Un segno grafico che guarda al futuro del Sud Italia, ma che allo stesso tempo racconta identità, visione e appartenenza. È stato presentato il logo di “AGORÀ SUD – Il luogo del dialogo del Mezzogiorno”, il nuovo progetto dedicato al confronto permanente tra istituzioni, università, imprese, giovani e mondo della cultura sulle grandi trasformazioni che interesseranno il Mezzogiorno nella programmazione europea 2028-2034.
A realizzarlo è stato Salvo Ridolfo, dirigente interno della Quater, artista e creativo con una formazione che affonda le radici nel territorio. Ridolfo ha studiato al Liceo Artistico di Capo d’Orlando, per poi perfezionarsi all’Accademia di Belle Arti, costruendo negli anni un percorso professionale che oggi lo vede apprezzato anche nel campo del restauro artistico.
Il logo nasce da un concept essenziale ma fortemente simbolico. La composizione grafica richiama infatti una grande piazza contemporanea, un’agorà ideale nella quale idee, territori e persone possano incontrarsi.
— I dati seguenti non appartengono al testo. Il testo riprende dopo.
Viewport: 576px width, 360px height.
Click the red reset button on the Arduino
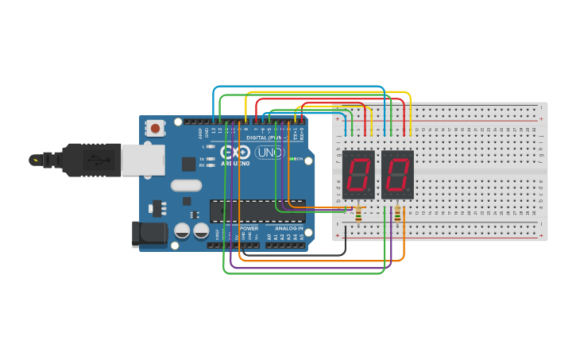(x=156, y=128)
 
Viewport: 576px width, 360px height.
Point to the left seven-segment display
(x=358, y=174)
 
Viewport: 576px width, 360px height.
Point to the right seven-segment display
(x=397, y=174)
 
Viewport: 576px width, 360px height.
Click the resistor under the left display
(x=358, y=214)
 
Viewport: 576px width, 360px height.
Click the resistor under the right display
(x=397, y=214)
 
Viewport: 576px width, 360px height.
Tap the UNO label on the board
(x=270, y=153)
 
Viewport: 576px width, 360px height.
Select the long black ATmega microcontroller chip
(x=257, y=211)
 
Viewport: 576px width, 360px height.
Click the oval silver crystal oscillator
(x=187, y=186)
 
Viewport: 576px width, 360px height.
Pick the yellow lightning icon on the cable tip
(x=34, y=160)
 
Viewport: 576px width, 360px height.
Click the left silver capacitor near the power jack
(x=182, y=231)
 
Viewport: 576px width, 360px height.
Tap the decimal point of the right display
(x=412, y=195)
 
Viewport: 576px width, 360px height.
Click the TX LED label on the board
(x=202, y=159)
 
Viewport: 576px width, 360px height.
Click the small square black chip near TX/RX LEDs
(x=188, y=164)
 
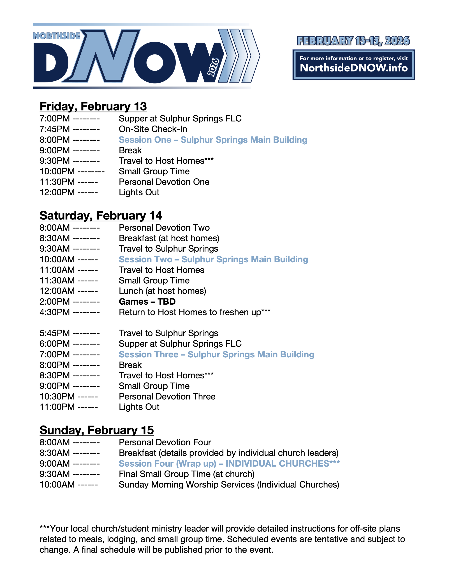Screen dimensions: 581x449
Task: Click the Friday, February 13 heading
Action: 93,106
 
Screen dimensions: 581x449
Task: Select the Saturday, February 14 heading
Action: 101,216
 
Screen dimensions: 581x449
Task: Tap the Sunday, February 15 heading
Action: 97,430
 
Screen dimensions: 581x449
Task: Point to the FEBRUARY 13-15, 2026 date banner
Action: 353,41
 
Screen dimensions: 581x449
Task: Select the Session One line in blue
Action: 213,140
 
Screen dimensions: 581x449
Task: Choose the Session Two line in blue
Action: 213,259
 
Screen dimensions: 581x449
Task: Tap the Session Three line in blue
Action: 216,355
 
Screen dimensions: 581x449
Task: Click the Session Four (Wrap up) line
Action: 229,464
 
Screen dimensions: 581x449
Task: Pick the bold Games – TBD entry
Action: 147,302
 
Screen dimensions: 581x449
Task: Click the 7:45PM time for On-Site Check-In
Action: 55,129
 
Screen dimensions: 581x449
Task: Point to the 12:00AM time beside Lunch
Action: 57,291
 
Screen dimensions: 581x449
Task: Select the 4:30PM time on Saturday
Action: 55,312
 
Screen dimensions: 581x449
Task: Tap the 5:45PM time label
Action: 55,333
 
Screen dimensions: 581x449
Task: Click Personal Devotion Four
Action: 165,442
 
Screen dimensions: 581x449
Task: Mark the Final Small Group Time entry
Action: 186,474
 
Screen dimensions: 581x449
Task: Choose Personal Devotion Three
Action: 167,397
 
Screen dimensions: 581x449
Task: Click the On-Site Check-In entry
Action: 153,129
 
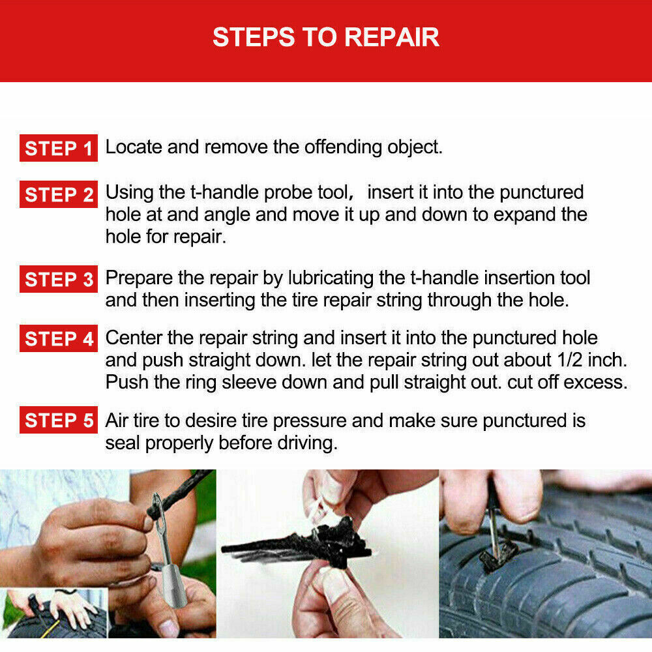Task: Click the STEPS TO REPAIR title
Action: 325,37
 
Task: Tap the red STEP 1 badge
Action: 59,148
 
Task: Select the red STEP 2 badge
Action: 59,194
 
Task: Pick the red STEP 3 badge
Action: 59,279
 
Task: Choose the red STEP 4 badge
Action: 59,338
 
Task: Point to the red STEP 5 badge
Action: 59,420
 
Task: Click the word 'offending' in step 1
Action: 343,147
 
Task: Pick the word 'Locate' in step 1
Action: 134,147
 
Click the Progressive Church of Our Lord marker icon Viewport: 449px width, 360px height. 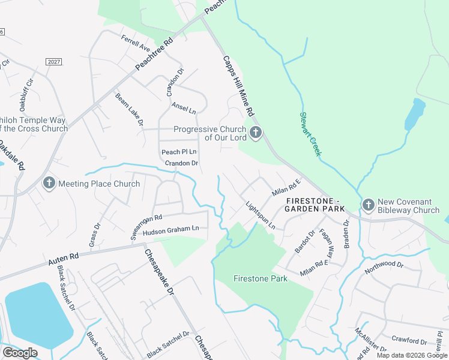[256, 133]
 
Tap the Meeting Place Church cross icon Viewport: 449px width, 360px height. [49, 184]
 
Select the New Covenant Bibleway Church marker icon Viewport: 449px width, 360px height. [368, 206]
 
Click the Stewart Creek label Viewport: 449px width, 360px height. [311, 134]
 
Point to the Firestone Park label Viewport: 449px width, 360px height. [260, 278]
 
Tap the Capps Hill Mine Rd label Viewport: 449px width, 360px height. [239, 86]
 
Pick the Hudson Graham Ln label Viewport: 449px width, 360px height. [170, 229]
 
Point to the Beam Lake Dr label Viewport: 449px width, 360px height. [129, 109]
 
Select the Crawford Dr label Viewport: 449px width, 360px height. [409, 341]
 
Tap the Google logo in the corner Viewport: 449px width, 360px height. [20, 353]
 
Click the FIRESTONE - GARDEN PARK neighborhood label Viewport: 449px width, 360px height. [315, 204]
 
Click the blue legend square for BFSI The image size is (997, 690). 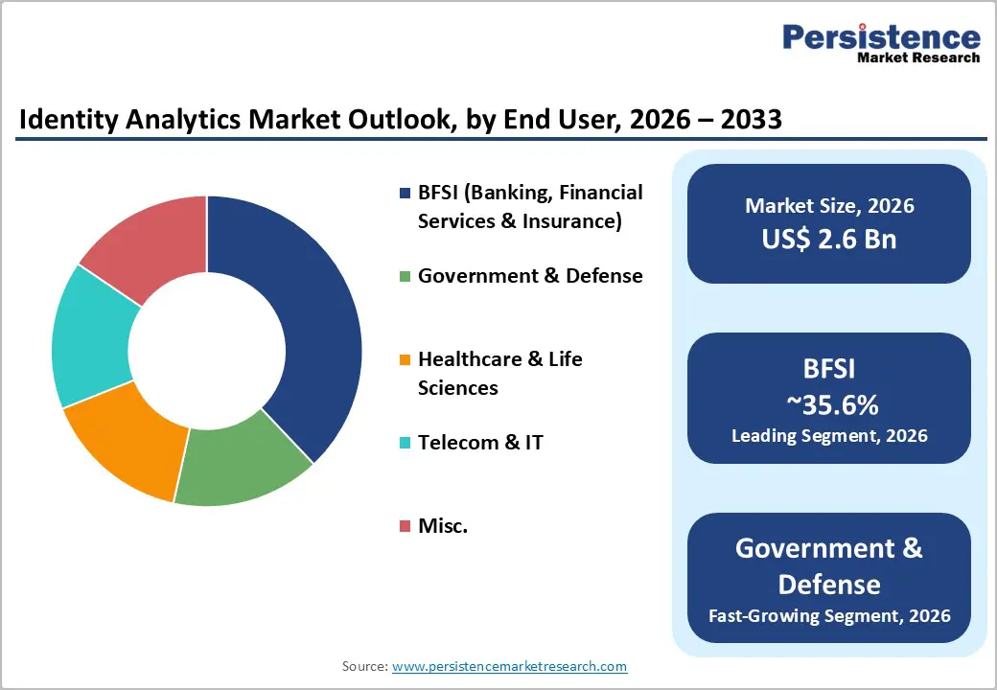pos(405,194)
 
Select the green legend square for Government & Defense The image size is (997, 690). pos(405,277)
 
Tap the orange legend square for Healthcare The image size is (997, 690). pos(405,360)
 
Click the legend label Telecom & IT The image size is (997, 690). pos(480,443)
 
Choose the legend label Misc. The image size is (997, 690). pos(443,526)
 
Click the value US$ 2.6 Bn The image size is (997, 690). pos(829,239)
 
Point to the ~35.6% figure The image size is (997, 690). pos(830,405)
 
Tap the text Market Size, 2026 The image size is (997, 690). pos(829,206)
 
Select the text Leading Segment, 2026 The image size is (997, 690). pos(829,436)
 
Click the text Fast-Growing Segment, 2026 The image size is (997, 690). pos(829,615)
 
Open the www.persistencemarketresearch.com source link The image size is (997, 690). pos(509,666)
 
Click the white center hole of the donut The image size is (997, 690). pos(206,350)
La forma circolare diventa così metafora di comunità e partecipazione, mentre le linee convergenti verso un punto centrale evocano il dialogo, il confronto e la costruzione condivisa di strategie per il futuro del Sud.
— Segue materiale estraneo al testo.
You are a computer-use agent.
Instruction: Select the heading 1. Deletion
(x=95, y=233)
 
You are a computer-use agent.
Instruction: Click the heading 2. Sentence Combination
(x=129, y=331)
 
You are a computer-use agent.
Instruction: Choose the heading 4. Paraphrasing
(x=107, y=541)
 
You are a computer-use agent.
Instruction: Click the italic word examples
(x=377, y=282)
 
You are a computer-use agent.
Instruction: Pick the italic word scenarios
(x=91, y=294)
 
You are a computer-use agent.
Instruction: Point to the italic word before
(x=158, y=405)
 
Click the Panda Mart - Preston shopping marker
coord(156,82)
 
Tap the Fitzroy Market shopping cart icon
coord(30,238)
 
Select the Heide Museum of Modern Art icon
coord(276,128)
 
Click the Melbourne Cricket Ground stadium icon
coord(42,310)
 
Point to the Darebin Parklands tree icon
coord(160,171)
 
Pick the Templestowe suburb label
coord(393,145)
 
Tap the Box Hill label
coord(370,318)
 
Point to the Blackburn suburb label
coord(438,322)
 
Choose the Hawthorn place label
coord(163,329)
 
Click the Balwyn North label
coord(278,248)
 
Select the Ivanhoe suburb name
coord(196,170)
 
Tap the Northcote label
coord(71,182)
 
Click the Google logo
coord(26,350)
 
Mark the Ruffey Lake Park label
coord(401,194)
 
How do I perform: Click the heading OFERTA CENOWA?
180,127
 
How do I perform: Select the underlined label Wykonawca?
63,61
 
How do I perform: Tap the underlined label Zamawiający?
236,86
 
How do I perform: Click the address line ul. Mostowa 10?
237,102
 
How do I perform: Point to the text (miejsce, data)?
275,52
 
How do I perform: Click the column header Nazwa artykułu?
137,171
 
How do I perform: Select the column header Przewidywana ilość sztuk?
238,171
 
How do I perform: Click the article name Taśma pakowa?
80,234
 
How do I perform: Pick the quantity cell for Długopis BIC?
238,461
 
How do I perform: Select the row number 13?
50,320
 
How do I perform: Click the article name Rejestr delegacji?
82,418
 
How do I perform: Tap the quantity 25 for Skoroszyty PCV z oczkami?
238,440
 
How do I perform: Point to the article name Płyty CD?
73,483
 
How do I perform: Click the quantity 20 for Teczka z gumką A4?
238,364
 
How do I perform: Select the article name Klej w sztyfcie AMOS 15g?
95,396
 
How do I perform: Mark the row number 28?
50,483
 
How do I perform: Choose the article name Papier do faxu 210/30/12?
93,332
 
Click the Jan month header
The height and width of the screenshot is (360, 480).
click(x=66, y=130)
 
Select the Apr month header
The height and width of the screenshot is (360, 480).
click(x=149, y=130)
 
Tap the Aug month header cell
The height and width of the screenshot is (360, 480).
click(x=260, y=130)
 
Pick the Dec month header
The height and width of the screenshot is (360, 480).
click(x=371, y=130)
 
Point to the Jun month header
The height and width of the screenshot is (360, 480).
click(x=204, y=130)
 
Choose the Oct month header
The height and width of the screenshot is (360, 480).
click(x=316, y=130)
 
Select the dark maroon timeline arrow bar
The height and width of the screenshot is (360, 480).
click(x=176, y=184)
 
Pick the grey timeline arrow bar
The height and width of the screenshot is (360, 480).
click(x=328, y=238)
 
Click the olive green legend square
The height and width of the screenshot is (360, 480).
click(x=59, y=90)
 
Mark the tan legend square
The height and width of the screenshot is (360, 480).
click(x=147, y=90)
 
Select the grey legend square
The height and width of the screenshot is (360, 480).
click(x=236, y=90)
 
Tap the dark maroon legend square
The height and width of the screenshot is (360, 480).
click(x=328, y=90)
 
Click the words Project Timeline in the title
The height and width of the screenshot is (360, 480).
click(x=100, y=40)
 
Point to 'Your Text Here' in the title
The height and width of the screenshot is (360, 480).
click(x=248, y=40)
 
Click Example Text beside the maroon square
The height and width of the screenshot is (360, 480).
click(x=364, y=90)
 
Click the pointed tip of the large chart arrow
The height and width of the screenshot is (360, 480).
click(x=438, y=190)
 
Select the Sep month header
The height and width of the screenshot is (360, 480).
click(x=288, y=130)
All’interno del segno grafico si legge inoltre il profilo del Mezzogiorno d’Italia, reinterpretato in chiave moderna e dinamica, quasi a voler rappresentare un territorio in movimento, pronto a trasformarsi da semplice destinatario di fondi europei a protagonista di una nuova stagione di sviluppo sostenibile e innovazione.
Anche la scelta cromatica racconta la filosofia del progetto:
il blu Europa richiama istituzioni, innovazione e digitalizzazione;
il giallo rappresenta energia, luce e il sole del Sud;
il verde rimanda invece alla sostenibilità, alla transizione ecologica e al rapporto con il territorio.
Un’identità visiva contemporanea che sintetizza perfettamente la missione di Agorà Sud: diventare uno spazio stabile di elaborazione culturale e politica capace di mettere in rete competenze, idee e progettualità.
Il progetto nasce infatti con l’obiettivo di affrontare le grandi sfide del post PNRR e della futura programmazione europea 2028-2034, ponendo al centro temi come la doppia transizione digitale e ambientale, il rafforzamento infrastrutturale del Mezzogiorno, la competitività delle imprese, il ruolo strategico delle università e la valorizzazione del capitale umano giovanile.
“Dal Next Generation EU alla politica di coesione” sarà uno dei filoni centrali del percorso, con una riflessione che punta a superare la logica della semplice spesa delle risorse per arrivare invece alla costruzione di una vera strategia di sviluppo territoriale.
Agorà Sud si articolerà attraverso sessioni istituzionali, tavole rotonde, panel universitari, spazi dedicati alle startup e momenti di networking tra imprese, centri di ricerca, associazioni e operatori culturali.
Previsti anche risultati concreti, come la realizzazione dell’“Agenda Agorà Sud”, la pubblicazione degli atti, la creazione di una rete permanente di dialogo e una piattaforma di confronto tra giovani e istituzioni.
La comunicazione del progetto punterà su sito web dedicato, social media, dirette streaming e media partnership, con l’obiettivo di trasformare Agorà Sud in un laboratorio permanente di idee e visioni per il Mezzogiorno.
E proprio dal logo prende forma la prima immagine pubblica di questa sfida: un simbolo contemporaneo che non racconta soltanto un evento, ma una prospettiva. Quella di un Sud che sceglie di sedersi al centro del dialogo europeo, con nuove competenze, nuove energie e una nuova consapevolezza del proprio ruolo strategico nel Mediterraneo.